Exploiting π and hydrogen bonding interactions of a strain-free pyridinium tetrafluoroborate salt for stereoselective synthesis of O-aryl glycosides

Abstract

The strategic design and development of organo-catalysts for the efficient and stereoselective synthesis of O-aryl glycosides, an otherwise challenging task in carbohydrate chemistry, remains crucial. Non-covalent interaction (NCI)-based catalysts are emerging as essential synthetic tools for achieving defined anomeric selectivity in glycosylation reactions. However, their use has been predominantly explored for the synthesis of O- and C-glycosides. In this work, we present a highly efficient, robust and practical catalytic strategy for the diastereoselective (β : α > 30 : 1) synthesis of intriguing O-aryl glycosides using a simple, easily accessible, cost-effective and strain-free unsubstituted pyridinium tetrafluoroborate salt as a catalyst under ambient conditions via activation of glycosylimidate donors through non-covalent hydrogen bonding interactions (NCIs). Detailed mechanistic investigations have uncovered a pivotal role of the designed catalyst in diastereoselective O-aryl glycosylations.
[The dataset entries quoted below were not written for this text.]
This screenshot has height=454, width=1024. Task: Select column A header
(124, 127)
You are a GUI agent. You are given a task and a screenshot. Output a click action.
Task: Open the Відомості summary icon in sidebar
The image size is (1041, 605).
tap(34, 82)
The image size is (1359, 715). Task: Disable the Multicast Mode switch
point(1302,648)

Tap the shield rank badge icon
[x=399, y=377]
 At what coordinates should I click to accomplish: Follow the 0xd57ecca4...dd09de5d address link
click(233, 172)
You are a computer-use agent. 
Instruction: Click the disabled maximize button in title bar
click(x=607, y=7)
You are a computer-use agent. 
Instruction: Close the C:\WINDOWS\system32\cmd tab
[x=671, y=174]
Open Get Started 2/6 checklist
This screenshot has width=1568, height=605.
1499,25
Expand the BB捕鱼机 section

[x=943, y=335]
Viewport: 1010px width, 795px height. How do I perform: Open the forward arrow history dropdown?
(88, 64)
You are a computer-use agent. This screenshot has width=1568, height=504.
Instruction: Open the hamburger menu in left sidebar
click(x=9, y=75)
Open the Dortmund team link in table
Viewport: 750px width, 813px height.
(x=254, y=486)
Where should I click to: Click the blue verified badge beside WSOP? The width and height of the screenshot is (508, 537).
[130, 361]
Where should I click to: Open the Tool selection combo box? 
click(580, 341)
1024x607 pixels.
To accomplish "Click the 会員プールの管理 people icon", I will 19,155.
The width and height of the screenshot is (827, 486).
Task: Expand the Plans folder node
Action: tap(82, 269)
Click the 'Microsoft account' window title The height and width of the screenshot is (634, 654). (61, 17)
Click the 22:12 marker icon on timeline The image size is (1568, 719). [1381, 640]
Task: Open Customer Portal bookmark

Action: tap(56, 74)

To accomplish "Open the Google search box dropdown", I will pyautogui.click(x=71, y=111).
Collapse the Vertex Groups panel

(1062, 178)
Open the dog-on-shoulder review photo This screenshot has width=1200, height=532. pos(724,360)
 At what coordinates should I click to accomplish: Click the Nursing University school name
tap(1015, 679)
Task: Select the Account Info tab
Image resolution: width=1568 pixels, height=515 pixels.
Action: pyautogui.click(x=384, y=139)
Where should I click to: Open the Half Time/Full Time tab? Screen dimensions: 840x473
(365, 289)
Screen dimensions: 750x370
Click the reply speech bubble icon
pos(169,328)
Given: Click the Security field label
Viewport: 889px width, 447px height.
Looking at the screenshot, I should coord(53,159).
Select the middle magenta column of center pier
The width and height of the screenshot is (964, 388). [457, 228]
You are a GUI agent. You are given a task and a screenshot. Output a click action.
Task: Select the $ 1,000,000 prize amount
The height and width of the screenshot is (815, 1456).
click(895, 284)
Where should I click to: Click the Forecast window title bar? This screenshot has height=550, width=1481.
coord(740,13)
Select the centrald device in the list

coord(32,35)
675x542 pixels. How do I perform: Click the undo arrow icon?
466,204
The catalyst not only activates glycosylimidate donors but also enhances the nucleophilicity of phenols through dual hydrogen bonding, and facial selectivity of the reaction is controlled by π–π interactions of the aromatic system. The effectiveness of the present method is further demonstrated through its broad substrate scope with respect to donors and acceptors and its applicability in gram-scale synthesis, allowing for diversification of the phenol moiety.